Most people do relate to giving directions to someone on how to
retrieve an envelope from a file cabinet in an office on campus. By
extending the ideas of everyday life and the desktop metaphors to the
Internet, students easily understand the need to give consistent
(uniform) direction to items (resource locations). This method of
teaching has proven very effective in demystifying the computer. The
result has been that many students who had expressed dislike or fear of
computers have left my class feeling empowered to use computers to make
art and even, excited by their own successes, pursue more advanced
topics in digital art production.
Instead of demanding that all
students interact exclusively with each other in class, I have set up
online discussion groups, provided ways for students to email each
other and allowed for discussions using online chat and white boards.

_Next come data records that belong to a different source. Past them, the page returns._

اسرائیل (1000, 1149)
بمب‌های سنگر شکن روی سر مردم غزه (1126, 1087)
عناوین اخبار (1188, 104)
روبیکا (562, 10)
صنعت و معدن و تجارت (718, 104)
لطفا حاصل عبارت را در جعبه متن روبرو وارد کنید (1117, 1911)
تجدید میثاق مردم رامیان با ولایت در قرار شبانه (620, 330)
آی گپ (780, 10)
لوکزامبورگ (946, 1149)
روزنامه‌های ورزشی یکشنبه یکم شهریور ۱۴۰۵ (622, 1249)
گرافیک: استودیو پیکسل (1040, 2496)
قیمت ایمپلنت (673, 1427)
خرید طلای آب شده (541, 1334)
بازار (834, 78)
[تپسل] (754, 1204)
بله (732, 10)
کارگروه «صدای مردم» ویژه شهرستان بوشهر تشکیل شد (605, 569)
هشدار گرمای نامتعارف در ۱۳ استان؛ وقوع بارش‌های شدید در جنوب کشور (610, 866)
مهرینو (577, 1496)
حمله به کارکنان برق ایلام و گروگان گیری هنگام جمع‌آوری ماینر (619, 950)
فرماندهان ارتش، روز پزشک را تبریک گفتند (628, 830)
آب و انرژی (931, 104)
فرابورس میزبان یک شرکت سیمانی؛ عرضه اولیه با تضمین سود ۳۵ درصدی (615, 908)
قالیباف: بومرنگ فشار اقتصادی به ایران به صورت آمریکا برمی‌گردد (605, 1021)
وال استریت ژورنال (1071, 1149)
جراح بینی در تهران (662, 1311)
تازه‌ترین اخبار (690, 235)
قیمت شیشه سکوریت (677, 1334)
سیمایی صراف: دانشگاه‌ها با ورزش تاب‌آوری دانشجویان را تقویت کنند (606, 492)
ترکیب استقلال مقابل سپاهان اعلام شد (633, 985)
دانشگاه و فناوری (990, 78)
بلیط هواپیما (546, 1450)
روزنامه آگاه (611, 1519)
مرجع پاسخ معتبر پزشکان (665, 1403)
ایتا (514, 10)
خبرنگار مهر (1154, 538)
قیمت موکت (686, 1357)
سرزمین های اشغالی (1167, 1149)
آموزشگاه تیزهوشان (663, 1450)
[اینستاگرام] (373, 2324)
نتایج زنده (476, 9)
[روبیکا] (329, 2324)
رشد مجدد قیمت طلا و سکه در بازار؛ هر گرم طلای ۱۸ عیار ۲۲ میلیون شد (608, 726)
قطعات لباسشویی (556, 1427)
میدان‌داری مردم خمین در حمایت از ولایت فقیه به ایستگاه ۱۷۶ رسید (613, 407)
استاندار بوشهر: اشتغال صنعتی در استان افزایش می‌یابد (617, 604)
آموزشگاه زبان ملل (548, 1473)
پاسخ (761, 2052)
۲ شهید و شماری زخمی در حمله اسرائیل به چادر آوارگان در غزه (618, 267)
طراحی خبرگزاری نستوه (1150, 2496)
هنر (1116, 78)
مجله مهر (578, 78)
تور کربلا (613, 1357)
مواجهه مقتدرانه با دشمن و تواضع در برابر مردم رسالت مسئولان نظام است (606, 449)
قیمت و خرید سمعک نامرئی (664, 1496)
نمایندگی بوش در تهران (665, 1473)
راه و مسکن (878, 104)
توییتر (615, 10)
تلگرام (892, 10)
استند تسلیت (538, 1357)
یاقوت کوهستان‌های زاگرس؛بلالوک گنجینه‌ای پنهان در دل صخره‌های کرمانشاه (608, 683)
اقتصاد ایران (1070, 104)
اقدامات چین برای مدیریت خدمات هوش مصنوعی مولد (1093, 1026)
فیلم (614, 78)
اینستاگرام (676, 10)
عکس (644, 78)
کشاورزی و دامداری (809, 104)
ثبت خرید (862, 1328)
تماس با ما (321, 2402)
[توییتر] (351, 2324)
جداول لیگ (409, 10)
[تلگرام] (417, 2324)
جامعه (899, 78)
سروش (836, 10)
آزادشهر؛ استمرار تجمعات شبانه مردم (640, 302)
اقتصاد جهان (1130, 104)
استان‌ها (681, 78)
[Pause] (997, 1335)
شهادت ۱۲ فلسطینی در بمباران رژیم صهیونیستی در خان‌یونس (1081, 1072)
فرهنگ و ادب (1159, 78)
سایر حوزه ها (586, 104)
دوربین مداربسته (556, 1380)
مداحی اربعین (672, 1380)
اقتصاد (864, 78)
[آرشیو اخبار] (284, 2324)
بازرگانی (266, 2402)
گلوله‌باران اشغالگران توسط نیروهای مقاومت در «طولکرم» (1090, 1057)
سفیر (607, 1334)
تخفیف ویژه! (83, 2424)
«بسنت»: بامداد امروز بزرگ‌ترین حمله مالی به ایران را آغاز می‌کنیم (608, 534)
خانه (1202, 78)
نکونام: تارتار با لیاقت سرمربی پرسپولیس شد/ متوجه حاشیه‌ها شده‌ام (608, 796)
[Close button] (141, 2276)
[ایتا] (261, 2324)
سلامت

This allows for students with less confidence, lower verbal skills, or
disabilities to participate in the discussions, yet it still allows
verbal students to articulate their ideas in class.
For
assignments and final projects, I stress collaboration and assign group
projects. This connects groups of students with each other and allows
them to draw on each other?s strengths. Students focus on what they
can do instead of what they cannot do. The resulting projects are
usually far beyond the individual students ability and serve to
motivate them to produce larger and more ambitious projects. I have
found that a collaborative model of education prepares students to be
both students and teachers. I have also found that this teaches
members of the group to empower rather than to compete with each other.
I have adapted the material I cover in class to follow a
textbook I have been assigning as a reference. This book has a clear
and narrative style and is well organized. In addition, I provide
students with web-based resources that are more technical in nature.
It is my experience that while some students learn best from a live
person, others prefer a narrative in a book, while yet others excel
when given technical documents and specifications. By allowing for all
three points of access, students discover which form of instructional
media works best for them, self-awareness that will empower them for a
life of learning beyond the classroom.
Finally, I encourage
students to give constructive feedback throughout the quarter, to
tailor the class as close as possible to the needs of the group.
Because of this feedback, we now cover more material in the beginning
of the quarter and allow for more supervised in-class production time
at the end of the quarter while students work on their final project.
When
I think of teaching as social sculpture, I envision blocks of the
finest marble, full of potential. Some sculptors take these blocks and
carve their vision into this stone. However, the masters of sculpture
go further. As each block of marble has a unique structure and quality
these master sculptors pay attention to their interaction and are
guided by the innate qualities they discover. Once the famous sculptor
Michelangelo was asked how he was able to produce such extraordinary
sculptures like the David. ?Easy, ? he said,? first you look at the
stone, see what is inside, only then do you start by carving into the
stone and just stop at the skin.? If this is the result of the
interaction between a human being and a piece of stone, how much more
extraordinary should our interactions be with each other!
Some
educators help shape who or what we become. In contrast, Kevin Radley,
one of my teachers and personal influence, used to say that the biggest
thrill of teaching was trying to be sensitive to students and help the
person release their creative potential. In this process, he saw the
act of teaching itself as a creative act. I would like to go even
further and say that thought making art the artist also changes,
develops, and even matures. This has also been my experience with
teaching, and it is because of the realization that I see teaching not
just as a creative act, but also as a practice of personal development.